EXERCISE BRIEF: Continue the forum discussion about Baba Niedzwenka and the King Arthur myth, which appears below ahead of the records, starting after its final line.

PROVIDED TEXT:
== == ==
It Belongs to a Museum

Thanks:) When did she tried to ethincly cleanse someone?

It's part of her backstory—she's a part of Kislev's native Ungol population, which got colonised a thousand years ago by the Gospodars. She retaliated against the Gospodars, but it's been so long that Gospodars are now native to Kislev too, and there are a lot of people of mixed bloodlines. The whole vengeance thing has started to feel pointless to her.
 
Thanks:) When did she tried to ethincly cleanse someone?
Please find the relevant quotes attached below:
Baba Niedzwenka's political opinions have historically been expressed through the medium of attempted ethnic cleansing, so nobody's asked her to weigh in.
If Baba Niedzwenka still recognized the modern Ungols as her people, she'd still be killing Gospodars in their name. The king she swore to is forgotten, the language she swore in is spoken by maybe a dozen or so academics, and the Gods she swore by are no longer recognizable. The Ungols of today are as alien to her as the Gospodars were when the Khan-Queens led them to war. The only motivation of hers left that anyone's been able to identify is to not be bored.
 
It kind of reminds me of the myth of King Arthur, who is allegedly supposed to return in Britain's hour of need. But Arthur is a Briton, and Briton culture vanished about 1300 years ago, replaced first by Anglo-Saxon culture and then by Norman culture. I'm actually of Norman descent myself, but I'm culturally and ethnically indistinguishable from those of Anglo-Saxon and Briton descent. From King Arthur's perspective, however, I'm the descendant of invaders and colonisers (specifically, I'm one of approximately 6 million direct descendants of William the Conqueror).
 
It kind of reminds me of the myth of King Arthur, who is allegedly supposed to return in Britain's hour of need. But Arthur is a Briton, and Briton culture vanished about 1300 years ago, replaced first by Anglo-Saxon culture and then by Norman culture. I'm actually of Norman descent myself, but I'm culturally and ethnically indistinguishable from those of Anglo-Saxon and Briton descent. From King Arthur's perspective, however, I'm the descendant of invaders and colonisers (specifically, I'm one of approximately 6 million direct descendants of William the Conqueror).
Alternately, he'll return in the welsh hour of need specifically, sucks to be the rest of the isles.
 
Alternately, he'll return in the welsh hour of need specifically, sucks to be the rest of the isles.

Part of the problem is that the Briton's were never driven out of England. They intermingled with Anglo-Saxon culture and all the Briton stuff got thrown away as "Dad Fashion". Fast forward a few generations and all the kids are all speaking Saxon and wearing Saxon clothes and jewellery. The Briton's never went away, they just got absorbed by the Anglo-Saxons.

Also it was only a few centuries ago that the Cornish started to be considered English, so I have no idea what Arthur feels about them, especially since he was born in Cornwall (allegedly).
 
Last edited:
Ah, that reminds me of Once and Future by Kieron Gillen, which features this multiplicity of Arthurian myth and its evolution as an core story element.
 
instead of acting like the bronze age tribes they're supposed to be.
== == ==
LISTED ENTRIES:
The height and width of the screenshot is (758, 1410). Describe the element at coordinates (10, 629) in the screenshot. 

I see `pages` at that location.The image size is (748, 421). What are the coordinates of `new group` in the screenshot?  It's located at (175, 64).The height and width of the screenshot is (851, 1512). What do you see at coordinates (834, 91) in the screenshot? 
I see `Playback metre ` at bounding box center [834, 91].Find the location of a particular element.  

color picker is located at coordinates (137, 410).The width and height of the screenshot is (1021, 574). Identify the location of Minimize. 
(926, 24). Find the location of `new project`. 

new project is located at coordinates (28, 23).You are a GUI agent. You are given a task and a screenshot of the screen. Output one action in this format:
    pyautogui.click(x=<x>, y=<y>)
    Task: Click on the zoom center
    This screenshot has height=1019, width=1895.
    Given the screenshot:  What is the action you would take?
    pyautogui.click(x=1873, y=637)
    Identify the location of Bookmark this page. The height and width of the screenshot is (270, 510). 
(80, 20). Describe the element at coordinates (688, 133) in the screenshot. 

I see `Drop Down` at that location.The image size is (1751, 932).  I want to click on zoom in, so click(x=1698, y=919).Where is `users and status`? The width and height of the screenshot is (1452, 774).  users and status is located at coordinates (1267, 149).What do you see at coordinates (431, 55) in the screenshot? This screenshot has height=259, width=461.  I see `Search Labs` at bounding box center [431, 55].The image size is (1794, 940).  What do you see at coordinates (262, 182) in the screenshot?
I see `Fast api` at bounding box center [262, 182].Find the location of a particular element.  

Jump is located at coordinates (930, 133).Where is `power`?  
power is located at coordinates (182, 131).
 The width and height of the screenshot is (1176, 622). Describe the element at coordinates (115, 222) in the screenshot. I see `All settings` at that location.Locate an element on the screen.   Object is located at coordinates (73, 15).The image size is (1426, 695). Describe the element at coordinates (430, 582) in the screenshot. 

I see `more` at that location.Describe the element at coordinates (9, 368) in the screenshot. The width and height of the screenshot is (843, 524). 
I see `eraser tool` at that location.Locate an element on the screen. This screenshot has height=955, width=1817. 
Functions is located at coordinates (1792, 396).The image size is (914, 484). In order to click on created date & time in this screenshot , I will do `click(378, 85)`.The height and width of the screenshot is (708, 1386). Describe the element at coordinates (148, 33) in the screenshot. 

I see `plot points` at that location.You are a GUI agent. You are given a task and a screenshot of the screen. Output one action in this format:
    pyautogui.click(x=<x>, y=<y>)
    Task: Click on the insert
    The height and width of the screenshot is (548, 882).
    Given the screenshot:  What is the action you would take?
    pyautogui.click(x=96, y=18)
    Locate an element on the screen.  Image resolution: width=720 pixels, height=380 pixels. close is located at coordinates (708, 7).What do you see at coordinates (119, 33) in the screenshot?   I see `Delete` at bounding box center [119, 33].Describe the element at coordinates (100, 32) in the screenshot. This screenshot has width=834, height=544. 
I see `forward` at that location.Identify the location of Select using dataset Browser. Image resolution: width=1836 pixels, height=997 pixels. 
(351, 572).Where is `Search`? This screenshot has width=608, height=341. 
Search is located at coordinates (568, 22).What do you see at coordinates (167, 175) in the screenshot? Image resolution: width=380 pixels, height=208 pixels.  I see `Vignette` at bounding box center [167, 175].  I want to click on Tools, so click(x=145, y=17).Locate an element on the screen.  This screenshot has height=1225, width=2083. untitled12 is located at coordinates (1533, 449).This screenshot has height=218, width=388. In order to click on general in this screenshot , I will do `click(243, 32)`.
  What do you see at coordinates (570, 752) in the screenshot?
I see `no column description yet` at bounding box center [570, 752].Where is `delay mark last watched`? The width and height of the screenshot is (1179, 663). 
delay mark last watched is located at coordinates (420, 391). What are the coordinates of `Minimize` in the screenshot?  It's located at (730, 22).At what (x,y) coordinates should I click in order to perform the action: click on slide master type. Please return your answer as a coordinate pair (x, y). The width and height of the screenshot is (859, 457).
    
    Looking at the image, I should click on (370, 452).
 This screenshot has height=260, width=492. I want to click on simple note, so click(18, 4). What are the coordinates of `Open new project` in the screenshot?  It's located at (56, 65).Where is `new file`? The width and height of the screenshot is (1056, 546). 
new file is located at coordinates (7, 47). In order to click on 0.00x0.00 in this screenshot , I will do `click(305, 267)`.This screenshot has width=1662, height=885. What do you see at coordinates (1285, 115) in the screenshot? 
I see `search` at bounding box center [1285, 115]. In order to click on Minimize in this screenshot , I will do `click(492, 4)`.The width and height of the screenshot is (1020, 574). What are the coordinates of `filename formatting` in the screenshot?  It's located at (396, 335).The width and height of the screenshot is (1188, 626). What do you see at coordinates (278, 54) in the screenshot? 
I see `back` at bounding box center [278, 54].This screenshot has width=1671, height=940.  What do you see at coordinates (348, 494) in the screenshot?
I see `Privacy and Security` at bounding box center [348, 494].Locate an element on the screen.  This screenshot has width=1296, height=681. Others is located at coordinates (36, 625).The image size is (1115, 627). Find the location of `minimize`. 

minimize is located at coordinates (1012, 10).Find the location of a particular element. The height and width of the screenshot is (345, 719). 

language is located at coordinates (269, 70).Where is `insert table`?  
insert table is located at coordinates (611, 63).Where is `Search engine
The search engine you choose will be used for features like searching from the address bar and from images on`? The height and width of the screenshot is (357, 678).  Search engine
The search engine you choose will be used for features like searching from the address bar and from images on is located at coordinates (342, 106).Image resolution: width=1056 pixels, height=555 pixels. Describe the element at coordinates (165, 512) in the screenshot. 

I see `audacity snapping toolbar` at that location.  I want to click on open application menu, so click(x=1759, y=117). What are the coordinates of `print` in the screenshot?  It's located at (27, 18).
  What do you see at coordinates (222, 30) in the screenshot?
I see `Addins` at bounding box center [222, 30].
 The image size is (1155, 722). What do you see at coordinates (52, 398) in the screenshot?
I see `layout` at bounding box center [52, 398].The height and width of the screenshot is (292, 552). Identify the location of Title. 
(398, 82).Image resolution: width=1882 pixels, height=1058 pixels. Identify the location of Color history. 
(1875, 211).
== == ==
RESPONSE BELOW:
What do bronze age tribes act like? My only two points of reference are the Sea People rolling in during the Bronze Age Collapse, and the Germanic tribes migrating into the Roman Empire to get away from the Huns (which I'm not sure count since they were iron age tribes, but were who the Imperial Tribes were based on).
 
What do bronze age tribes act like? My only two points of reference are the Sea People rolling in during the Bronze Age Collapse, and the Germanic tribes migrating into the Roman Empire to get away from the Huns (which I'm not sure count since they were iron age tribes, but were who the Imperial Tribes were based on).

They don't do extermination. Not out of any sort of moral superiority, but simply because the level of organisation required to kill so thoroughly didn't exist yet. At worst, such as during famines or ice ages, they displace as people off high quality land to take it for themself. Much more often they absorb a population or supplant its ruling class. The reason that so many European languages have words for rulers that trace back to Roman titles is that they installed themselves as rulers as the western Roman Empire crumbled. Even when extremely provoked - like with the dudes (Visigoths iirc?) that ended up sacking Rome - they didn't attempt extermination.

A fully grown person capable of working in a field or workshop right now is an astoundingly valuable resource to any perspective but an extremely modern one. And bronze age barbarians just rolling through Black Fire Pass yesterday are never never never NEVER going to be taking up so much fertile land in the Reik basin that they need to start doing genocide for lebensraum. That is such a ridiculously stupid plot point to have right next to the acknowledgment that land not being lived in by humans would soon be filled with greenskins. There is no world, not even a completely amoral Hard Men Making Hard Decisions While Hard one, where it makes any kind of sense to do an ethnic cleansing to the Belthani. Either absorb them or shake them down for tribute. Either of which, notably, would be more likely to lead to the modern day status quo where Belthani traditions cling on in all sorts of odd corners.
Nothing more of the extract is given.